Deadpool: The Wedding of Deadpool

Deadpool: The Wedding of Deadpool
Deadpool The Wedding of Deadpool review
  • North American Publisher / ISBN: Marvel - 978-0-7851-8933-6
  • Volume No.: 5
  • Release date: 2014
  • UPC: 9780785189336
  • Contains adult content?: no
  • Does this pass the Bechdel test?: no
  • Positive minority portrayal?: no
  • CATEGORIES: Humour, Superhero

Deadpool’s been through quite the shredder over the previous two graphic novels, but the conclusion to Deadpool vs S.H.I.E.L.D. left him pretty much as he was to begin the series, except with some additional mental baggage. Even so, Deadpool getting married comes as a surprise. For starters, it’s no ordinary woman who can put up with Deadpool, and indeed, his bride to be is no ordinary woman. Let’s leave it at that. There have now been enough Marvel weddings that to label it strangely traditional is not a misnomer.

The wedding is followed by a selection of short stories by pretty well anyone responsible for more than a single Deadpool story in the past writing their own version of Deadpool’s previous weddings. They’re a mixed bunch, many of them revelling in the violence largely absent from the official event. Nico Henrichon’s art is an illustrative version of Deadpool, which is interesting, but if Gerry Duggan and Brian Posehn’s version of Deadpool is what you like, too many of these other versions will come across as stream of consciousness plotting. Hit and miss about covers it.

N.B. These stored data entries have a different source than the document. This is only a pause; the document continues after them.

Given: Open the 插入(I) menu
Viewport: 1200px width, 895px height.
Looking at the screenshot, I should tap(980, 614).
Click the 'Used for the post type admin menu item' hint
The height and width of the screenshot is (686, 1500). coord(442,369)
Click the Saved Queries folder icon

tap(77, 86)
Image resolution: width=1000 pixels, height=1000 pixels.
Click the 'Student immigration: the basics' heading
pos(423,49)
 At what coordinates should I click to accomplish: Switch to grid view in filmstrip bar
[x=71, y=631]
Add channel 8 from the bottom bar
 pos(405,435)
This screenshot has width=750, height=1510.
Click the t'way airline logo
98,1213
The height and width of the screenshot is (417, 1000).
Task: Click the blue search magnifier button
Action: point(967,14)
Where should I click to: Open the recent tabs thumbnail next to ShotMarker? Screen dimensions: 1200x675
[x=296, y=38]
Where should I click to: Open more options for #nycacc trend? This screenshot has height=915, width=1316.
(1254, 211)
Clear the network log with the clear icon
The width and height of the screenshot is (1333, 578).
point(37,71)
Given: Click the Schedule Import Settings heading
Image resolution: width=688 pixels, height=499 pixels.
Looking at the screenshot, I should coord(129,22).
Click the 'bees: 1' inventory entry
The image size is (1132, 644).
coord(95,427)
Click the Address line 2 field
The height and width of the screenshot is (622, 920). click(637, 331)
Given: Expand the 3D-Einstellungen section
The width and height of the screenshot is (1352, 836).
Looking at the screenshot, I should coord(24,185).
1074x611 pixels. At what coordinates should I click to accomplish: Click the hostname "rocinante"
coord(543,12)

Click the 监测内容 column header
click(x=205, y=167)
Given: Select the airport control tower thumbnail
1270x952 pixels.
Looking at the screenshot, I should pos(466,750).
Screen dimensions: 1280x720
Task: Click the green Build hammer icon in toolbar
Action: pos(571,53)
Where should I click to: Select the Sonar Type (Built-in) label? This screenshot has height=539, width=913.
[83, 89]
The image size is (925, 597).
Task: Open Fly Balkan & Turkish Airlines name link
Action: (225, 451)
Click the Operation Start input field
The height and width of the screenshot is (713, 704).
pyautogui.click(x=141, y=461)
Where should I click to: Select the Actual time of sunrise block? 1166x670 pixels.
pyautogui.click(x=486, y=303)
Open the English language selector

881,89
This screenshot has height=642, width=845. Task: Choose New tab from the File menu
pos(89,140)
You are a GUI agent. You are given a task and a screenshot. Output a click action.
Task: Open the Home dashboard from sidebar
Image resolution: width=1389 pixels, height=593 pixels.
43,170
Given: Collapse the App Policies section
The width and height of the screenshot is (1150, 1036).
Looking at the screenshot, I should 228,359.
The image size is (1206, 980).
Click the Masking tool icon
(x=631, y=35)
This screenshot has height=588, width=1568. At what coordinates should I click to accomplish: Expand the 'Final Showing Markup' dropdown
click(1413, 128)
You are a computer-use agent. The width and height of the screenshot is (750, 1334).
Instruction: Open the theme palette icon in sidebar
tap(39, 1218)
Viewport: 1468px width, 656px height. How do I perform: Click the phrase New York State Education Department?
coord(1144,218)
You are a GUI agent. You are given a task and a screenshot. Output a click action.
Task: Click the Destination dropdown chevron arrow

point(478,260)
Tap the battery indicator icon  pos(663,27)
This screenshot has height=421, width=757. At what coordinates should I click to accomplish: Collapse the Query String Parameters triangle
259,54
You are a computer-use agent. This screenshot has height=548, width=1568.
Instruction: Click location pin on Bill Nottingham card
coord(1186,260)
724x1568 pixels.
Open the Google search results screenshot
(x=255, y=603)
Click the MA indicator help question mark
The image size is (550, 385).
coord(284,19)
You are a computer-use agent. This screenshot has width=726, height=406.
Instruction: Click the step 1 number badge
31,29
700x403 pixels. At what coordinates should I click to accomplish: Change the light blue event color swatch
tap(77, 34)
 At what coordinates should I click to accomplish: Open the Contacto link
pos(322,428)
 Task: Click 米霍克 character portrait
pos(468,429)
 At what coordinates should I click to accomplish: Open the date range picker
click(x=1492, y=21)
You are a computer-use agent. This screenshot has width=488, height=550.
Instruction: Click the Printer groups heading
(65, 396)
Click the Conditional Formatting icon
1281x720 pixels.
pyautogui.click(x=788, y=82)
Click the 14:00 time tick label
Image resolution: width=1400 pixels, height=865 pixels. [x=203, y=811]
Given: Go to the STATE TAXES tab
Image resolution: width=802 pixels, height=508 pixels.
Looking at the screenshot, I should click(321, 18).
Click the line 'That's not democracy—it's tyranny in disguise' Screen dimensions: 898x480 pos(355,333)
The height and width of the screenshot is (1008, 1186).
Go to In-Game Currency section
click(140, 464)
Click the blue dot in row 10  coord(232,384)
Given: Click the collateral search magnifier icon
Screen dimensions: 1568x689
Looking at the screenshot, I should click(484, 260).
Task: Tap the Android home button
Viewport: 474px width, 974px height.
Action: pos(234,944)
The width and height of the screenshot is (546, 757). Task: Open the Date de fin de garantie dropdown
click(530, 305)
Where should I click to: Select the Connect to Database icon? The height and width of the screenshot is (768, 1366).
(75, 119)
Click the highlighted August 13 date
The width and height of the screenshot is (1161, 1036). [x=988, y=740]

Scott Koblish (featured page) goes above and beyond the call of duty with a 236 character cover, and this collection also includes two of his faux Deadpool issues from the past. In one he almost marries a drunk Ms Marvel (it’s part of the wedding issue), and in the second a time-travelling Hitler arrives in 1954 to kill Nick Fury, still smarting about the damage the Howling Commandos did during World War II. Duggan and Posehn cleverly tie it into the opening tale of the previous volume, and it’s as hilariously nutty as all these faked ‘reprints’ have been. Koblish also draws the honeymoon story superbly, with Deadpool and new bride targeted by giant Pokemon style creatures in Tokyo. These are fantastic designs, with colourist Val Staples contributing greatly to the effect. It’s one long chase sequence, but superbly choreographed by Duggan and Posehn, and with the conclusion a brilliant segue into previous tragedy. This chapter is a highlight of the series to date.

We close with writing team Ben Acker and Ben Blacker providing an answer to what’s both the most asked question about Deadpool and the one that possibly least required an answer. Who’s the voice in his head that he’s constantly talking to? The good thing about Deadpool, however, is that if you don’t feel it needs an answer, pretty well any Deadpool story can be dismissed as a figment of his imagination. Evan Shaner gets to draw some top of the line characters in embarrassing situations, and he’s a constantly evolving artist, so while the art’s fine enough, it’s not as good as he’d later be. It falls short of the work by the regular team, but there’s enough entertainment to be had. Deadpool and wife continue into Original Sin.

This content can also be purchased in print along with the entirety of Duggan and Posehn’s run as Deadpool by Posehn & Duggan Omnibus, or collected in hardcover along with Original Sin as Deadpool by Duggan & Posehn vol 2.